Red Hat Bugzilla – Bug 54643
pam_limits does not handle nproc correctly
Last modified: 2007-04-18 12:37:36 EDT
Description of Problem: When a nproc limit is set, it is checked for the root user, not the user attempting to log in. Version-Release number of selected component (if applicable): pam-0.72-20.6.x How Reproducible: Steps to Reproduce: 1. Add this line to /etc/security/limits.conf "<username> hard nproc 10" 2. Count how many root processes there are 3. Count how many <username> processes there are 2. Try to log in. If root has more that 10 processes then the user can not log in Actual Results: Expected Results: Additional Information: I think this has been resolved in newer versions of PAM.

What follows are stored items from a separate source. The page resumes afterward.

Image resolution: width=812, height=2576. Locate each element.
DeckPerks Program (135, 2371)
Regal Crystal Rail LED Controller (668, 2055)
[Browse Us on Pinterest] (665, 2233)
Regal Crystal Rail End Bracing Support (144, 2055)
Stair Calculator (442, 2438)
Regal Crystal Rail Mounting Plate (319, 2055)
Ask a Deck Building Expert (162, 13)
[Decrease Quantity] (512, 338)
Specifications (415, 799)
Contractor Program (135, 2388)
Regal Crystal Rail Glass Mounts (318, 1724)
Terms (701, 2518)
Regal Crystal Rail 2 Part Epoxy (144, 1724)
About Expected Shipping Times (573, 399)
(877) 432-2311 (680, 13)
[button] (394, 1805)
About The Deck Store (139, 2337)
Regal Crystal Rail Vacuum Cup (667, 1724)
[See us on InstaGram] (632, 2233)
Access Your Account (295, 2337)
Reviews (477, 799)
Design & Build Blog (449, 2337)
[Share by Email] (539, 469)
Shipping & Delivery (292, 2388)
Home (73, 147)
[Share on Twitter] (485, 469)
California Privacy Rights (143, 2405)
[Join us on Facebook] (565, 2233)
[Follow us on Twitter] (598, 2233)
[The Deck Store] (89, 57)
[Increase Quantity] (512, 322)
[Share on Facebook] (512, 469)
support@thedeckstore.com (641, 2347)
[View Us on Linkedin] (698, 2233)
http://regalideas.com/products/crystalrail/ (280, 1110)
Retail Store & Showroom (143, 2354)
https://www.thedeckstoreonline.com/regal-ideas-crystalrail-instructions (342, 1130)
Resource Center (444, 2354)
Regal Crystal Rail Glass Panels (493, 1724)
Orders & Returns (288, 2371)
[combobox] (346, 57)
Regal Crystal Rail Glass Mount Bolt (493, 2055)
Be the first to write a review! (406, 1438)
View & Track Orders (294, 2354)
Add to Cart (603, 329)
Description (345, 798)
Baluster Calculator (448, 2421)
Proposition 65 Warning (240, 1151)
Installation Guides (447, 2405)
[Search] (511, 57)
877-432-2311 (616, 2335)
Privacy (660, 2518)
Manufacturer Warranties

Under redhat 7.1, this works when you add the change_uid to the pam config file. There should then be an option in authconfig which will produce an appropriate system-auth file. This is option is not available under 6.2
I think it's bug in modules/pam_limits/pam_limits.c in function init_limits() that calls getrlimit() without real UID essure. For example for standard login is this function called with UID=0 for standard user. It's wrong because getrlimit(2) returns RLIMIT_NPROC information for real proces UID. For example login by ssh is OK, beacuse it use pam probably by other way than login (login run under UID=0). I think pam_limits.so (and others modules) should be check/fix for which UID load information from system.
Next note: this "bug" never appear in new code because getrlimit() call is used for first limit initialization and it's overwritten by limits.conf setting or root's limits are used as default for new session. A little funny is code logic that sometimes load system limits for root (login) and sometimes for real user (sshd).